Pero no sólo eso, es que es responsabilidad suya, en un momento dado, interpretar correctamente que mi silencio es en realidad una negación no manifestada: su trabajo es gestionar mis emociones y obrar en consecuencia. Soy libre, pero irresponsable. Y un sollocito mío, una lágrima, un moqueo, contiene la verdad, absoluta e indiscutible, de algo tan complejo como son las relaciones interpersonales.
Lo que nos dice esta ley, sin decirlo, es que en una relación sexual entre dos adultos no es necesario que la mujer manifieste su disconformidad u oposición de manera comprensible y clara para que esa voluntad deba ser respetada, pero sí debe ser indudable y contundente el consentimiento. El hombre, pues, debe estar en condición de interpretar correctamente toda negativa de la mujer, en todos los formatos (incluidos los inaudibles y los ausentes). El sí, por el contrario, debe ser rotundísimo e inequívoco. Ahí no hay espacio para la interpretación o la creatividad. Aquí sólo rigor notarial.
Es inquietante que se admita sin sonrojo que la percepción subjetiva de la mujer, la mera apreciación, será suficiente para convertir en agresor al otro. Porque, claro, estamos hablando de casos complicados y confusos.

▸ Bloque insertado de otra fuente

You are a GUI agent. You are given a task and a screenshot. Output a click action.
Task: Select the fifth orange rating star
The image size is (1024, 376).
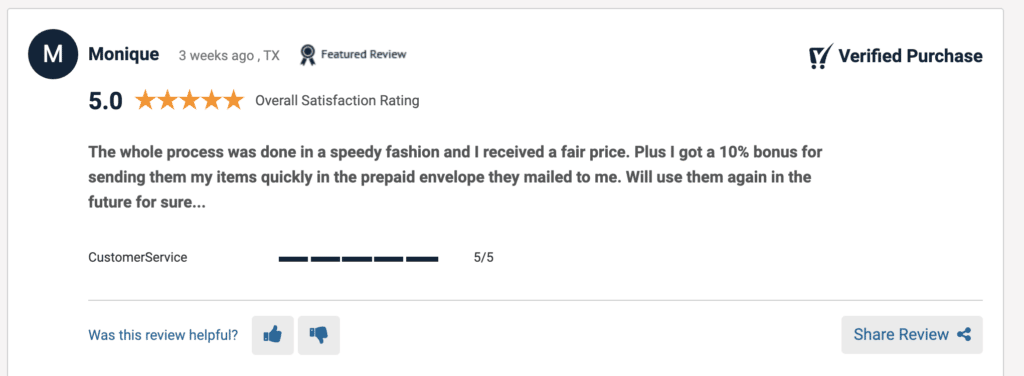tap(232, 101)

Las relaciones sexuales libres y sanas (que haberlas las ha habido, les informo, antes de esta ley) entre personas razonables no tienen este peligro de judicialización.
Tampoco tienen mayor equívoco las agresiones claras, porque aunque Montero se empeñe en lo contrario, en nuestro país ya están contempladas como delito las agresiones sexuales y, en caso de no haber más prueba que la palabra de la víctima, si es coherente e inequívoco el relato, se le cree y se actúa. Es decir, que esta ley es para esos casos confusísimos en los que se acusa de algo a alguien y hay espacio para la duda razonable. Pues en esos casos, querido varón, está usted jodido.
Porque reconocer a alguien como víctima implica señalar automáticamente a otro como agresor. Yo dudo que pasarse por el forro la presunción de inocencia tenga un encaje fácil en el marco constitucional de un Estado de derecho. Pero a mí, tras ver que a esto lo llaman “un triunfo más del feminismo”, ya no me extraña nada.